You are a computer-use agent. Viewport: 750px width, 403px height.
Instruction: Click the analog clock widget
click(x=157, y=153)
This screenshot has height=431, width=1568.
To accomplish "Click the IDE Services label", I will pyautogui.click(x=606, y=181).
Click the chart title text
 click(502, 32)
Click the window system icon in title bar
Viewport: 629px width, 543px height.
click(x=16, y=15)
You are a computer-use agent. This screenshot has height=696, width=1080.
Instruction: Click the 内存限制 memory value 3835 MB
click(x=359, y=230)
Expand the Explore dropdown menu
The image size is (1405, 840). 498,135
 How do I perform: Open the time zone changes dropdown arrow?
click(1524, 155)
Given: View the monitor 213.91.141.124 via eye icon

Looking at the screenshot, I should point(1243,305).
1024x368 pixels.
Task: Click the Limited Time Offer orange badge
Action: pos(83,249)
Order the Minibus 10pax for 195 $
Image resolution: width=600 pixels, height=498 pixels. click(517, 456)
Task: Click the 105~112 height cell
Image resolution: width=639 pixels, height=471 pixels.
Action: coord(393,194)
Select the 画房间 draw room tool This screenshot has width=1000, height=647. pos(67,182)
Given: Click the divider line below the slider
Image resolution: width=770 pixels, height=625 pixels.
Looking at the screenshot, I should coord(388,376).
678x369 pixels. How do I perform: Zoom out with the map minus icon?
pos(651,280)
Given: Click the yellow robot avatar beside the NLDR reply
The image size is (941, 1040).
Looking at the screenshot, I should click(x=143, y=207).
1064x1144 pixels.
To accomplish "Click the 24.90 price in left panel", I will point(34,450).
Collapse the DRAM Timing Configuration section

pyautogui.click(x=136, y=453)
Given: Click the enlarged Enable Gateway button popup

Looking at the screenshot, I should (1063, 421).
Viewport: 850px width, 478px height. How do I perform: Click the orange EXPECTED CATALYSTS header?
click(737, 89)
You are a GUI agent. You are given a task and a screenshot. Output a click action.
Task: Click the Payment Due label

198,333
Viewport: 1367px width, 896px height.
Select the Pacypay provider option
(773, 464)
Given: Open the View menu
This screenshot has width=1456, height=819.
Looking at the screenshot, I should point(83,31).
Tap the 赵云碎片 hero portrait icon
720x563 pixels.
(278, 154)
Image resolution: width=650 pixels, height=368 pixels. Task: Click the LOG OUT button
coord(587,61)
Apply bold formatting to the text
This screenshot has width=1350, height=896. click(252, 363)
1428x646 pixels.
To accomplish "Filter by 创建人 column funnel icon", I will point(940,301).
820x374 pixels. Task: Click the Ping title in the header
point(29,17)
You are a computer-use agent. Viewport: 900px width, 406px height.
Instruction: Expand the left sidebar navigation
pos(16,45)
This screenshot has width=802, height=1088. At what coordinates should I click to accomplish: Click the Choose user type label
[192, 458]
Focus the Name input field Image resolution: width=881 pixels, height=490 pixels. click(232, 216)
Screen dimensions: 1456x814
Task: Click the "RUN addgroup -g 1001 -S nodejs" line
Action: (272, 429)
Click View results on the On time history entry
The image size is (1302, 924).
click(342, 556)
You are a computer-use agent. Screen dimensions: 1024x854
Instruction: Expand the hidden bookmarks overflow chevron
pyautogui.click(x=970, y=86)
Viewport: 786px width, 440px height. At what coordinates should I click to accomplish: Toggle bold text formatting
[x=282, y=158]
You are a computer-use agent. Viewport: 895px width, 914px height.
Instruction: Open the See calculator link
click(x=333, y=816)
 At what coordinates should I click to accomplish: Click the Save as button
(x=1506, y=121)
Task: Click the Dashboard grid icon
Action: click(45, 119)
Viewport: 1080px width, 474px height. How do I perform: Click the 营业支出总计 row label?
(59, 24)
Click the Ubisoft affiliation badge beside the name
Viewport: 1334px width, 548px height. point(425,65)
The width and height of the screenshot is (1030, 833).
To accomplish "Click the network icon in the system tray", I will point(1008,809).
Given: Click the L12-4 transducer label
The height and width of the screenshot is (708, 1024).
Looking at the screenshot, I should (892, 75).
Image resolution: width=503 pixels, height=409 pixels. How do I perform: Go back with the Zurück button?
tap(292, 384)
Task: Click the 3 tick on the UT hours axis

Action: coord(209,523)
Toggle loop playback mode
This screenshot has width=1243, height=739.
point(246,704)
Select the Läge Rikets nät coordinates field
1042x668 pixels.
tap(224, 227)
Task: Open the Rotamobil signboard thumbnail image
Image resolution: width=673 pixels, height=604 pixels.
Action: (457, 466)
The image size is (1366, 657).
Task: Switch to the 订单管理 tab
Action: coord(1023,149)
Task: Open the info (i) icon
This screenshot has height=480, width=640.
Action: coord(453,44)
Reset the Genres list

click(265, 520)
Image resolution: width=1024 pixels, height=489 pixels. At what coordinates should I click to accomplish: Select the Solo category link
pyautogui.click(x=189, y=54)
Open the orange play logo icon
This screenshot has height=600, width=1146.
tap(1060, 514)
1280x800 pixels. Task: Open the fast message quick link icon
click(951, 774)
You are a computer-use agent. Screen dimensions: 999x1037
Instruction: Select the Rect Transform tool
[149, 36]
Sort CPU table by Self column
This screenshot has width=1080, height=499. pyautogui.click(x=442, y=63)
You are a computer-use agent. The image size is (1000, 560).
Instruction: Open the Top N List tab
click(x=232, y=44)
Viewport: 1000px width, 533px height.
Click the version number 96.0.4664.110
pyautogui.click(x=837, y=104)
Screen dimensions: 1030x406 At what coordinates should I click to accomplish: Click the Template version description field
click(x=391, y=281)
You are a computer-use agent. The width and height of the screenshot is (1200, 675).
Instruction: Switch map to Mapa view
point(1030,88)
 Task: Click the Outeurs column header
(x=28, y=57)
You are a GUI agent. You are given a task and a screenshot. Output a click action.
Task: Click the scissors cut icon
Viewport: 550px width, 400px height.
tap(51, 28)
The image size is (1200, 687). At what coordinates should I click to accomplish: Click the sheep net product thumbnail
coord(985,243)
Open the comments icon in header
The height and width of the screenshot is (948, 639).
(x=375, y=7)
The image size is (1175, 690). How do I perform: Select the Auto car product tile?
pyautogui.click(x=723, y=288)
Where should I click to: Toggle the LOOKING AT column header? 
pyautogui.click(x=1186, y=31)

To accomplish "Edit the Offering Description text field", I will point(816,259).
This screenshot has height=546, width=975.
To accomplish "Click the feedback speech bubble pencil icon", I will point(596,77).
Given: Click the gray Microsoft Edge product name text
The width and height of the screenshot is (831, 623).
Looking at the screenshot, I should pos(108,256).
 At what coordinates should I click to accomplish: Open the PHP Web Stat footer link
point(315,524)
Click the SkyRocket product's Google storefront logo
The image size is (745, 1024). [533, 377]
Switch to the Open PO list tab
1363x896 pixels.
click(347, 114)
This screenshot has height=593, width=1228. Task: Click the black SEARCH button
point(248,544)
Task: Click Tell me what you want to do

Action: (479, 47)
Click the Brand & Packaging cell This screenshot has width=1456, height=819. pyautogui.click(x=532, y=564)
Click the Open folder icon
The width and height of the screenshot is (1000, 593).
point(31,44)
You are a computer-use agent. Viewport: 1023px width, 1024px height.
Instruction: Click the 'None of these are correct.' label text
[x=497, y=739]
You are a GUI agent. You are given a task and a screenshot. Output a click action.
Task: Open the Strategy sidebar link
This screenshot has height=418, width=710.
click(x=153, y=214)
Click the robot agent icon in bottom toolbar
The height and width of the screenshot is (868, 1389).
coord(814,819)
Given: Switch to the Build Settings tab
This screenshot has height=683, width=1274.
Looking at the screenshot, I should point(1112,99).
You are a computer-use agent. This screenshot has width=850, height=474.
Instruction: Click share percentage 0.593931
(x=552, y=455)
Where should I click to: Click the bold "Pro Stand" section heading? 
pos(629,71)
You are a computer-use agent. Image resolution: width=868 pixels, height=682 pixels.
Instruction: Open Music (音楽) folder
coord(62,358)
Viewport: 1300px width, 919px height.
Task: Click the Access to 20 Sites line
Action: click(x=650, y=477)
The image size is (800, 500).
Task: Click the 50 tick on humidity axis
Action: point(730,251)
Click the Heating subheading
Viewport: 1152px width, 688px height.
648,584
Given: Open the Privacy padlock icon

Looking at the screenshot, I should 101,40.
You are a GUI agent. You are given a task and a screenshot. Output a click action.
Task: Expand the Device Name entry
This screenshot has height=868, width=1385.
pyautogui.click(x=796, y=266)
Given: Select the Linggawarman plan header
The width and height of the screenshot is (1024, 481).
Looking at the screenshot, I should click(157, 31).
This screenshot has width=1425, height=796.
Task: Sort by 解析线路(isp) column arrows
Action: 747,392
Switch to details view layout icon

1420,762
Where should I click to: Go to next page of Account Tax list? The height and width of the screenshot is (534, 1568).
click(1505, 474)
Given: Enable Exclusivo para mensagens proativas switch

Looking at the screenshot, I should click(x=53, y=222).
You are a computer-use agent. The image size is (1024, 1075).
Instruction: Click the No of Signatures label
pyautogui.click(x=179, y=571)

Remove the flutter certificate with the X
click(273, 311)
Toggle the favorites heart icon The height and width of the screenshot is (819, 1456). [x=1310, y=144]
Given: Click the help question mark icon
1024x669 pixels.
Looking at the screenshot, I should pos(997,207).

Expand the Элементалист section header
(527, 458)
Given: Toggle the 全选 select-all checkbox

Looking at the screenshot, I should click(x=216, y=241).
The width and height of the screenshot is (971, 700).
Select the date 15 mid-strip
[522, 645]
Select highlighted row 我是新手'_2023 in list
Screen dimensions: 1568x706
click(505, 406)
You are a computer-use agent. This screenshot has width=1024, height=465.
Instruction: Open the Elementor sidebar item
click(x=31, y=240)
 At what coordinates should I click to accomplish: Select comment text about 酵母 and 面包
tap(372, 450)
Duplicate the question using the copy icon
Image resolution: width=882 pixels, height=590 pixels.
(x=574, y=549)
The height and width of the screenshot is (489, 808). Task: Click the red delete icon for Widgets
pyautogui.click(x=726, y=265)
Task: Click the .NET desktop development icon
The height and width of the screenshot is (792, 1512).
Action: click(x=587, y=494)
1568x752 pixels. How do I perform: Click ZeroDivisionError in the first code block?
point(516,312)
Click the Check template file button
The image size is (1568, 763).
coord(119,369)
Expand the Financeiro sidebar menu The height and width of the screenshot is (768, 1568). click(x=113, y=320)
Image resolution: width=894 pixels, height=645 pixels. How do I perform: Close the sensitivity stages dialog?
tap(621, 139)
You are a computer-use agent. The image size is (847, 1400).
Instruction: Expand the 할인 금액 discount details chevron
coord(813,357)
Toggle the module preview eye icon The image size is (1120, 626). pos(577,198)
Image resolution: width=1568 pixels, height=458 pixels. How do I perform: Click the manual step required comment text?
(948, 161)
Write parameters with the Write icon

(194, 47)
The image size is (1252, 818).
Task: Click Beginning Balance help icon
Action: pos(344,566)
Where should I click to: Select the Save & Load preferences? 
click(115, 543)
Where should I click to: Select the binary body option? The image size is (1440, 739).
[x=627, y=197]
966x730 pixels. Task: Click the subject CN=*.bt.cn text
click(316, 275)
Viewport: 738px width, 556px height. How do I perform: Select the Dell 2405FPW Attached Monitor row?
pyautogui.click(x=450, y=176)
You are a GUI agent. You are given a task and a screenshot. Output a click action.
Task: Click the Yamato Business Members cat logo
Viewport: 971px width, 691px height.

Instructions for the task: In the data above, find the line with "Image resolution: width=639" and the line with "Given: Click the divider". Retype both, plus every line between them, exactly.

Response area:
Image resolution: width=639 pixels, height=471 pixels.
Action: coord(393,194)
Select the 画房间 draw room tool This screenshot has width=1000, height=647. pos(67,182)
Given: Click the divider line below the slider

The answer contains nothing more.